● **Source material**:
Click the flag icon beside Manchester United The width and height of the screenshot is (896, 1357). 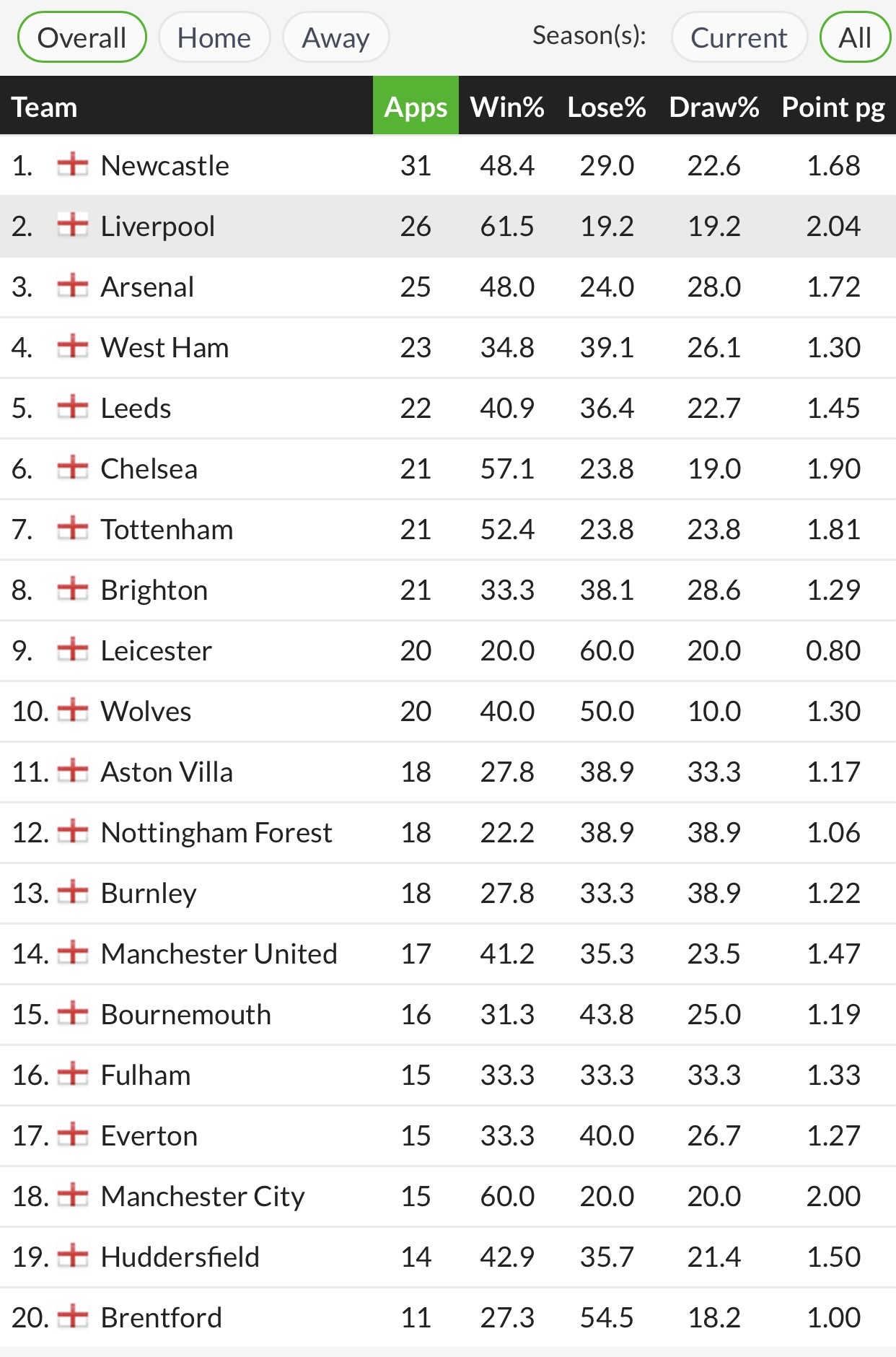73,954
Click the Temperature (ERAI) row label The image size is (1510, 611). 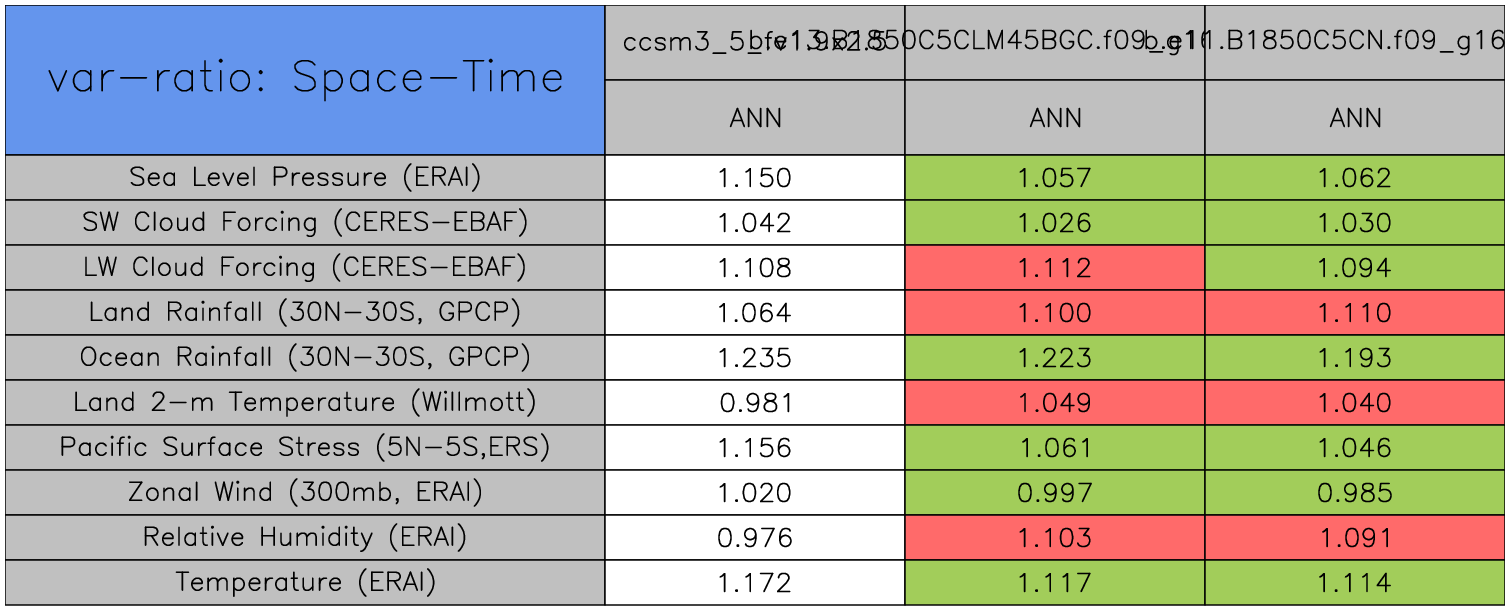(305, 583)
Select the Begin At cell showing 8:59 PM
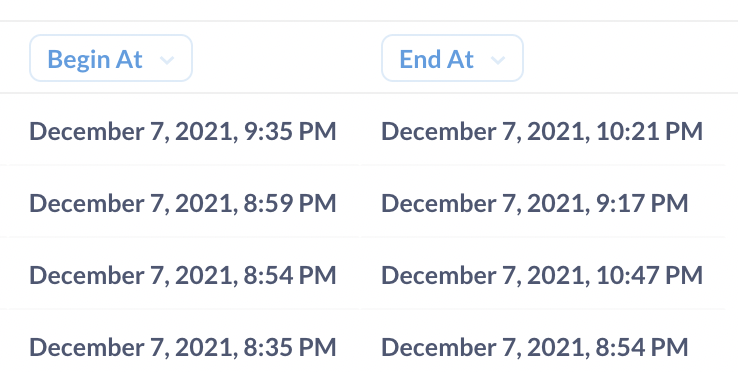The height and width of the screenshot is (372, 738). click(179, 202)
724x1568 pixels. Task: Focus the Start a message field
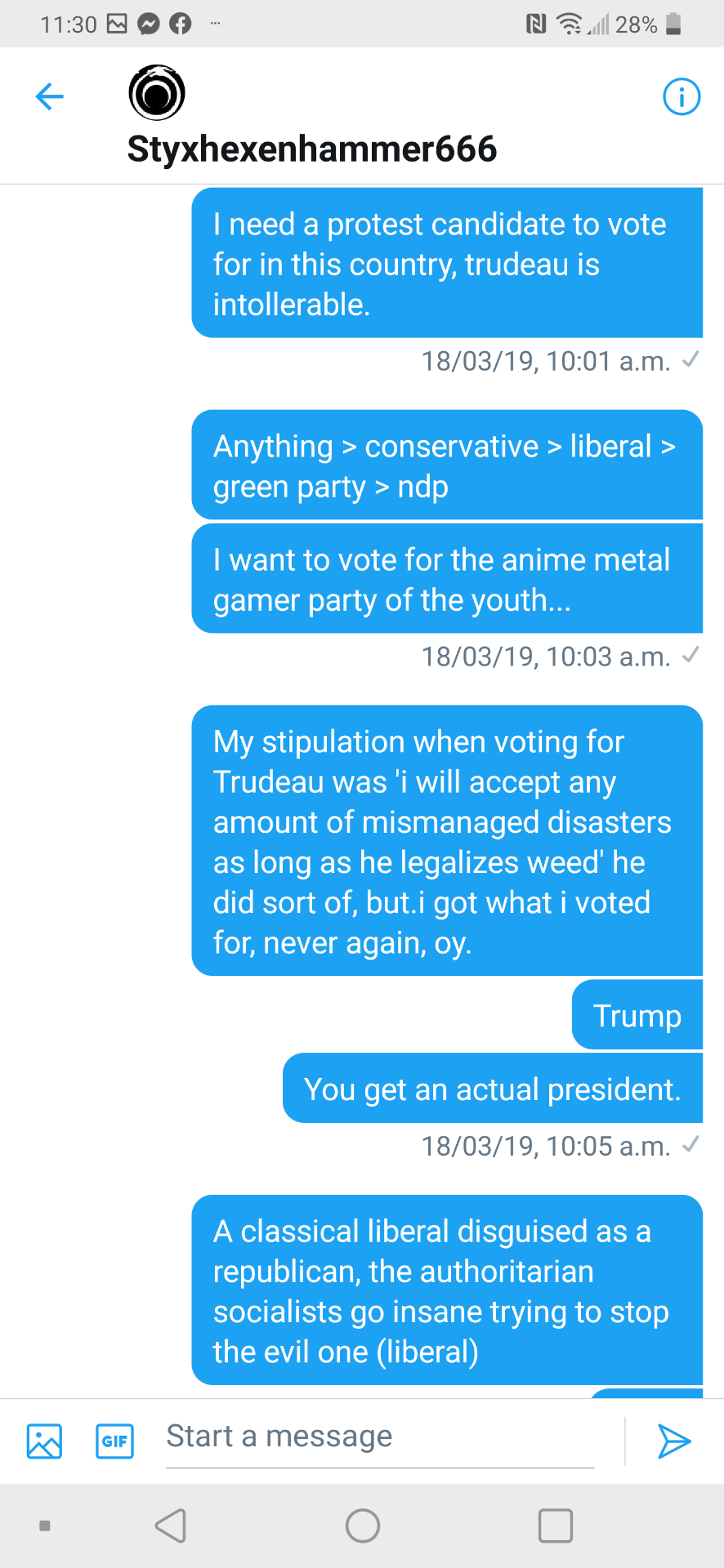379,1437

● **What you are asked to do**: The lines from the one containing "Select the Begin At cell showing 8:59 PM" through the end of the data above are to be copied exactly, both ends included, and pictures are to be omitted.

● **Exercise solution**:
Select the Begin At cell showing 8:59 PM
The height and width of the screenshot is (372, 738). click(179, 202)
724x1568 pixels. Task: Focus the Start a message field
379,1437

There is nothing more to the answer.